One Page For One Corpus

Google has created a search engine that provides an important service to the world-instantly delivering relevant information on virtually any topic.

Providing the search engines with Information Gain SEO strategies is what is going to get you amazing results in the SERPs.

But how can Google make sure the results they return are quality for the searcher?

The “one corpus for one page” rule is closely linked to user intent so check out why the biggest marketers feel search intent is the number one ranking factor.

Is backlinks a reliable source when they can now be gamed so easily?

Does whoever writes the best content on their website, therefore, make them the best in the industry on a given topic?

“Niche research, keyword research, audience research, SERP analysis, competitor analysis. Measure twice, write once!!”

Has Google just stopped reading your content and ranking your website for keywords? But essentially capable of understanding and recognizing how words shape context through their Rankbrain Artificial Intelligence?

Let me explain to you why the ONE PAGE FOR ONE CORPUS is so important to rank higher in the SERPs.

What is a Text Corpus?

A Text Corpus is the equivalent of “dataset” in a general machine learning task or SERP set in Google Results. But Corpus is the preferred term, as it already existed previous to the machine learning area to refer to a collection of (data) texts.

Google now collect a set of linguistic data (usually contained in a computer database) used for research and teaching their algorithms known as a text corpus.

In linguistics, a text corpus is a large and structured set of texts (nowadays usually electronically stored and processed). In corpus linguistics, they are used to do statistical analysis and hypothesis testing, checking occurrences or validating linguistic rules within a specific language territory.

Why Google Algorithms Get It Right?

I want to quickly point something out here before I go into detail on – one page for one corpus examples.

Google Search Results return incredible answers to searches and the machine learning algorithms can adjust the results easily in March 2024.

So how does Google Algorithms Get It Right delivering relevant information on virtually any topic?

Content and Links

The core algorithm was built on content and backlinks to rank your websites.

The more content you had and the more quality backlinks you received the better your website ranked.

These core ranking factors are still important to try and get your page onto Page One but then what?

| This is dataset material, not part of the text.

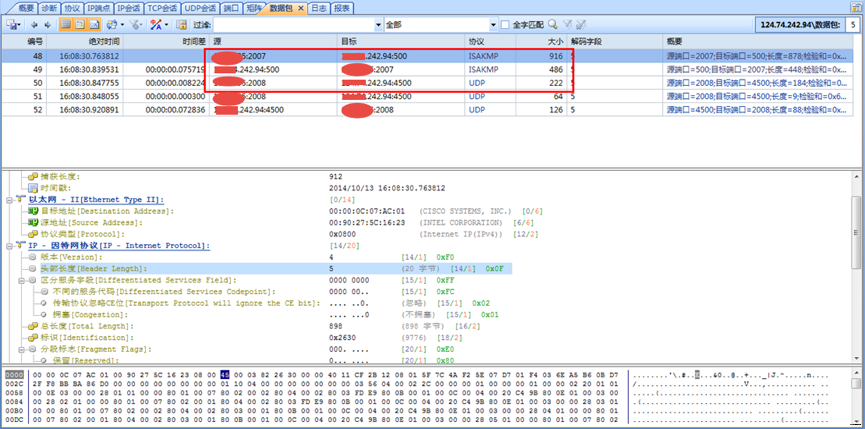Sort by the 绝对时间 column header
Viewport: 865px width, 429px height.
(x=78, y=41)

User Engagement Metrics Set The SERP

Once your website is placed onto page one in the SERPs then although more content and links can help, then user engagement metrics set the page one results.

What user engagement metrics can fluctuate results:

  • Time on Page
  • Quantity of Page Views Per Session
  • Bounce Rate
  • Page Scroll Depth
  • Unique Visitors
  • Returning Visitors
  • Conversion Rate
  • Social Shares

All of these user engagement metrics can feedback into Google Algorithms and educate them which pages are giving the best quality results.

Quality Pages Then Create the Corpus

Now Google has ranked the pages based on the core ranking factors of content and links, then tweaked the results based on best user engagement.

So now Google has the best quality results for a given topic.

These results then are part of the corpus as Google know these results are the best quality.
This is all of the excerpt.